Instructions to follow:
Could you rewrite the lines starting at the first one and ending at the line containing "[x=353, y=168]", putting "screen-navigation agent" wherever "computer-use agent" appears, changing nothing else, and leaving out the pictures?

Data:
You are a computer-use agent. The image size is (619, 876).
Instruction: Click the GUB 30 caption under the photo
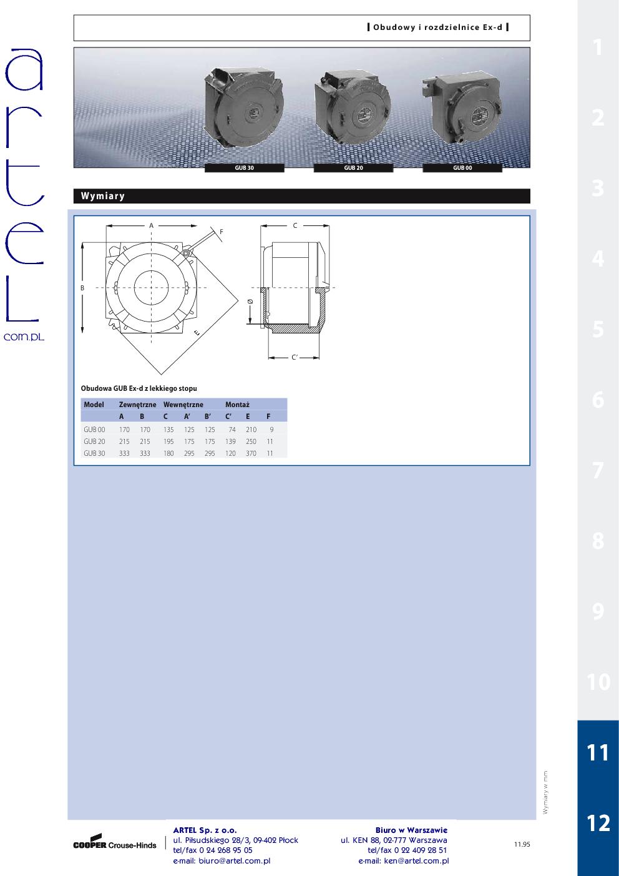[x=244, y=168]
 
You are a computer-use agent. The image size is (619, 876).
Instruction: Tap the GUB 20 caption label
[x=353, y=168]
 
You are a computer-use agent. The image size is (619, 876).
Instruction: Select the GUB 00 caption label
[x=462, y=168]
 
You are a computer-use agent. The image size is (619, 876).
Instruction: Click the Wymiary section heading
[x=103, y=196]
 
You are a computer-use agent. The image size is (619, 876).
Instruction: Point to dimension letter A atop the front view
[x=151, y=225]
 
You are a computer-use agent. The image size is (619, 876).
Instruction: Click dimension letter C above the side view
[x=295, y=225]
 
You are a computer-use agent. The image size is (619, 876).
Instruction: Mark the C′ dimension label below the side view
[x=295, y=357]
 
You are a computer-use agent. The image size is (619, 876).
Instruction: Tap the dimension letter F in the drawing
[x=221, y=232]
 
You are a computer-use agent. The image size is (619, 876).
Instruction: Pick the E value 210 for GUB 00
[x=251, y=430]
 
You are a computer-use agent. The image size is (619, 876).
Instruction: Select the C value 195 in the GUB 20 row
[x=168, y=441]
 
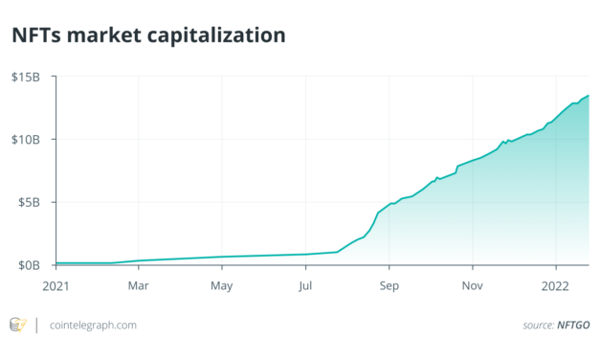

Final result:
You are a screen-navigation agent. The image size is (619, 876).
Instruction: Click the GUB 30 caption under the photo
[x=244, y=168]
 
You are a screen-navigation agent. The image size is (619, 876).
Instruction: Tap the GUB 20 caption label
[x=353, y=168]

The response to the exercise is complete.